The thesis proposes a mechanism for resilience support for Chapel, the high performance language developed by Cray. We investigate the potential for embedded
transparent resilience, to assist uninterrupted program completion on distributed
hardware, in the event of component failures. Our goal is to achieve graceful degradation; continued application execution when nodes in the system suffer fatal failures. We aim to provide a resilience-enabled version of the language, without application code modifications. We focus on Chapel’s task- and data-parallel constructs,
and enhance their functionality with mechanisms to support resilience.
In particular, we build on existing language constructs that facilitate parallel execution in Chapel. We focus on constructs that introduce unstructured and structured parallelism and constructs that introduce locality, as derived by the Partitioned Global Address Space programming model. Furthermore, we expand the
resilient support to cover data distributions on library-level.
The core implementation is on the runtime level, primarily on Chapels tasking and communication layers; we introduce mechanisms to support automatic task
adoption and recovery by guiding the control to perform task re-execution.
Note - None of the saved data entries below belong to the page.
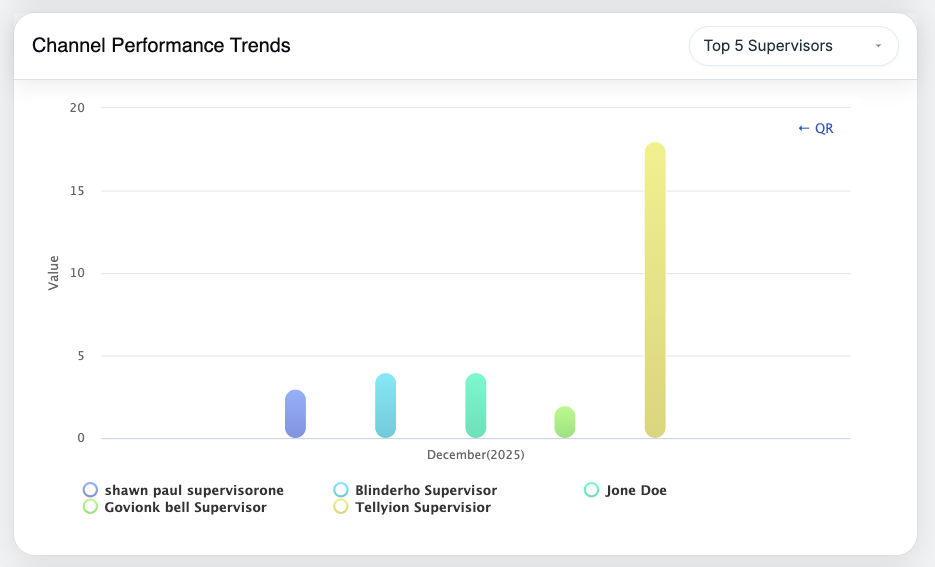This screenshot has width=935, height=567.
Task: Click the cyan circle icon for Blinderho Supervisor
Action: 341,490
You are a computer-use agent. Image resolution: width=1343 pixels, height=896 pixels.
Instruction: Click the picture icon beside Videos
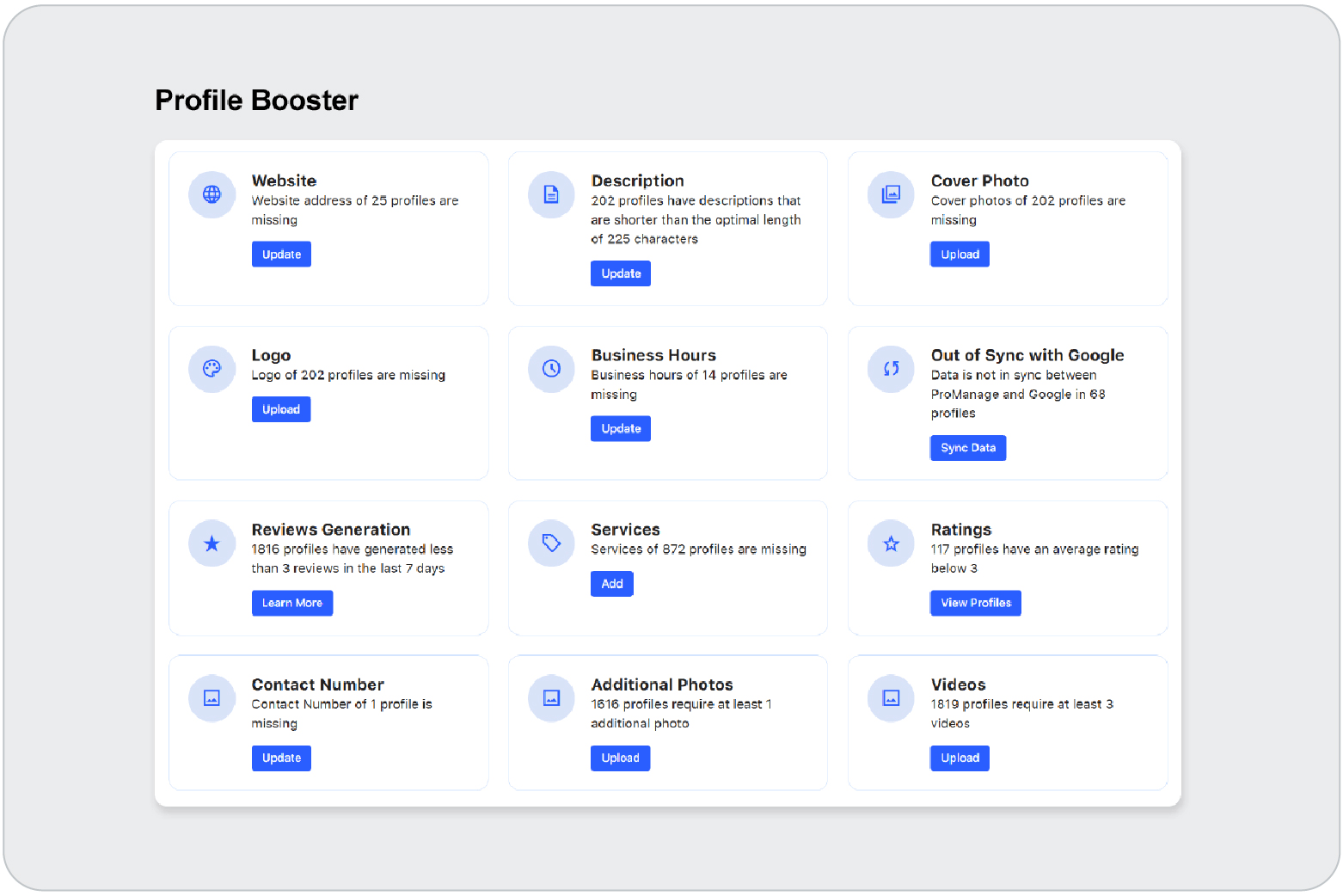tap(891, 698)
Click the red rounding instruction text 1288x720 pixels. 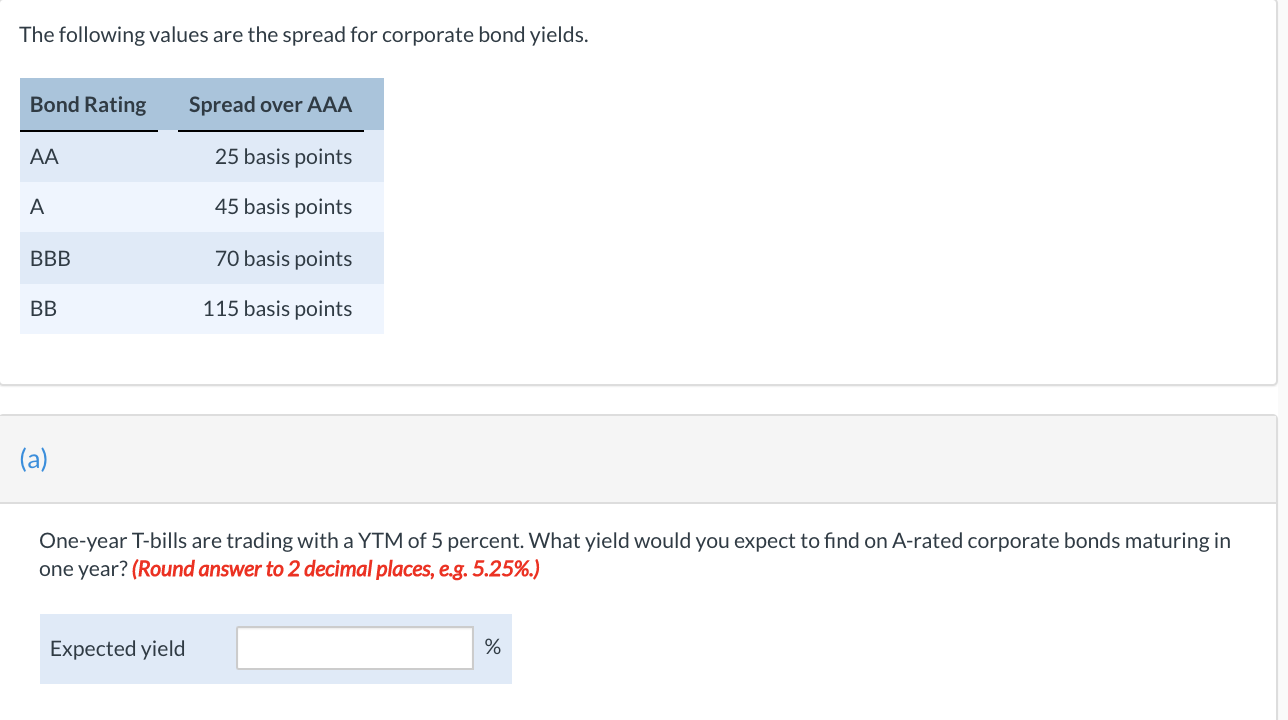pyautogui.click(x=336, y=570)
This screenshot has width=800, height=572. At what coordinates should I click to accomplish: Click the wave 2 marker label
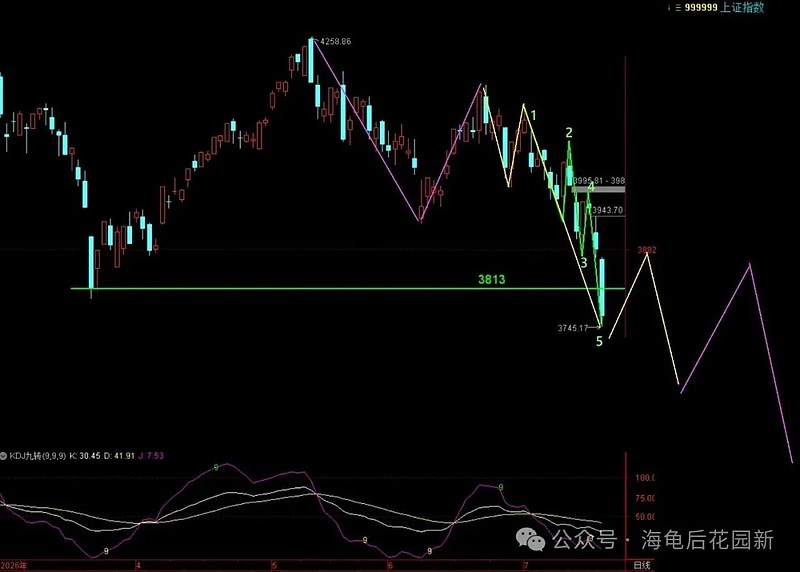click(x=569, y=133)
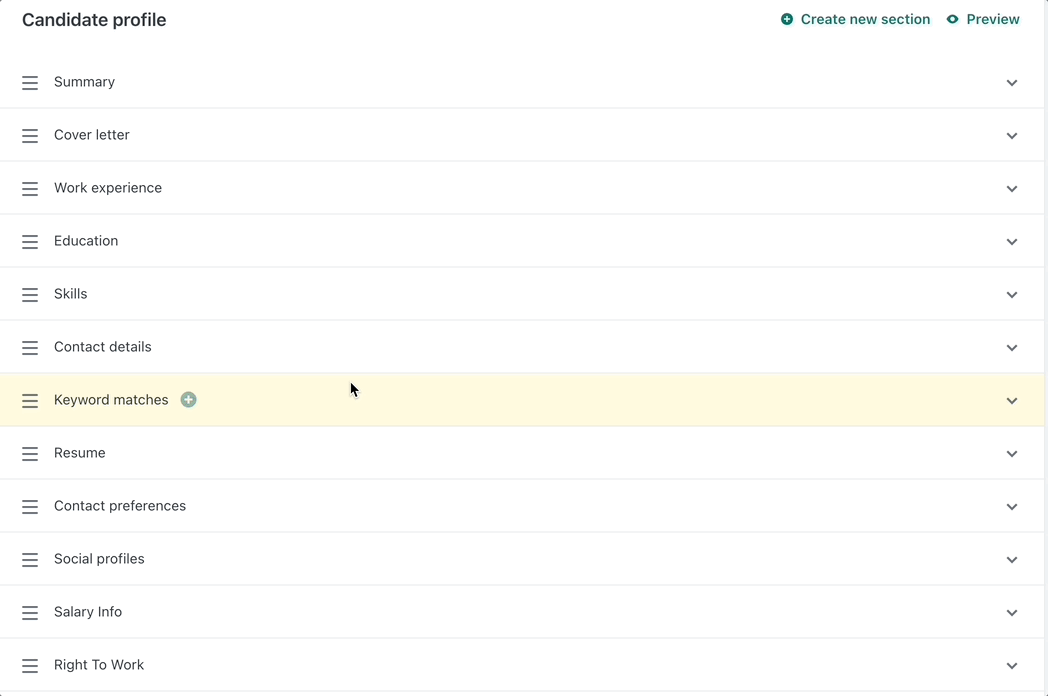Expand the Right To Work section
This screenshot has height=696, width=1048.
tap(1011, 665)
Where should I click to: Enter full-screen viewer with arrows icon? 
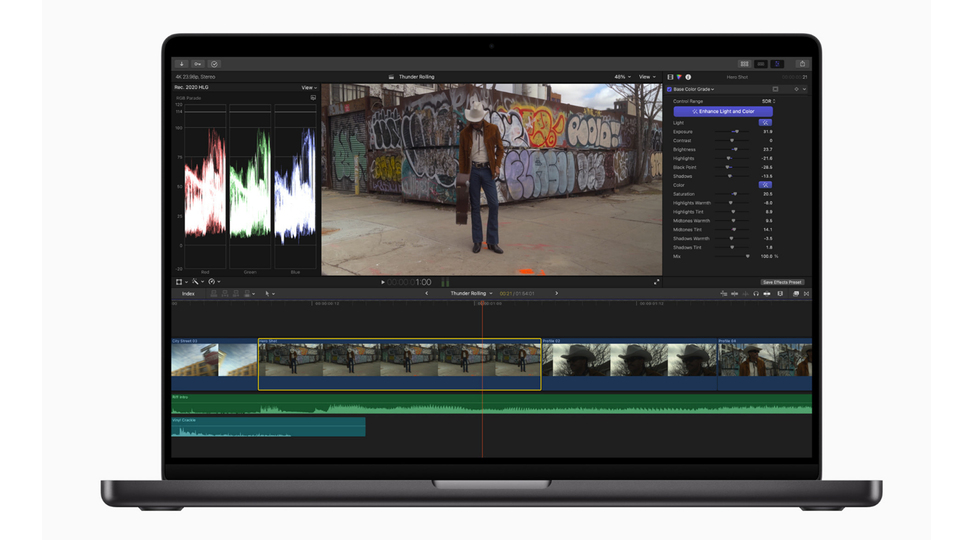pyautogui.click(x=657, y=282)
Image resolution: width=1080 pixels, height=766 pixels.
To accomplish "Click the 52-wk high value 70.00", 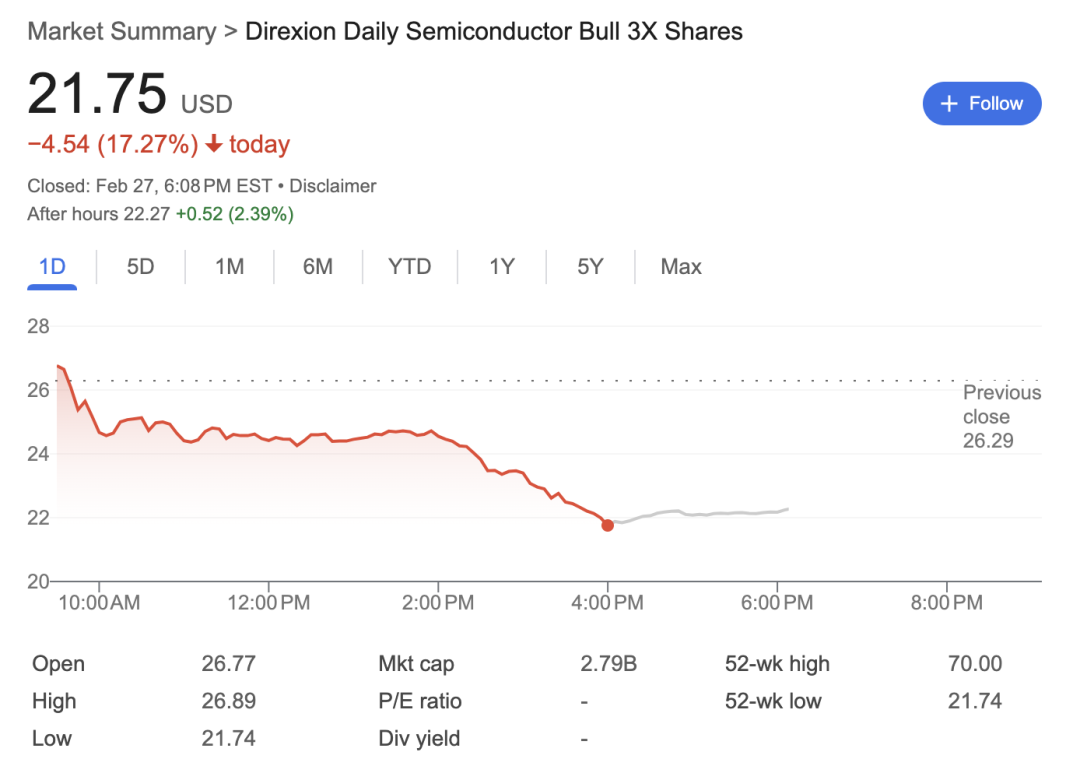I will click(975, 663).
On the
data-parallel track, we propose a resilience enabled version of the Block data distribution module. We develop an in-memory data redundancy mechanism, exploiting
Chapel’s concept of locales. We apply the concept of buddy locales, as the primary
means to store data redundantly and adopt remote workload from failed locales.
We evaluate our resilient task-parallel mechanism with respect to the overheads
introduced by embedded resilience. We use a set of constructed micro-benchmarks
to evaluate the resilient task-parallel implementation, while for the evaluation of
resilient data-parallelism we demonstrate results on the STREAM triad benchmark
and the N-body all-pairs algorithm, on a 32-node Beowulf cluster. In order to assist
the evaluation, we develop an error injection interface to simulate node failures.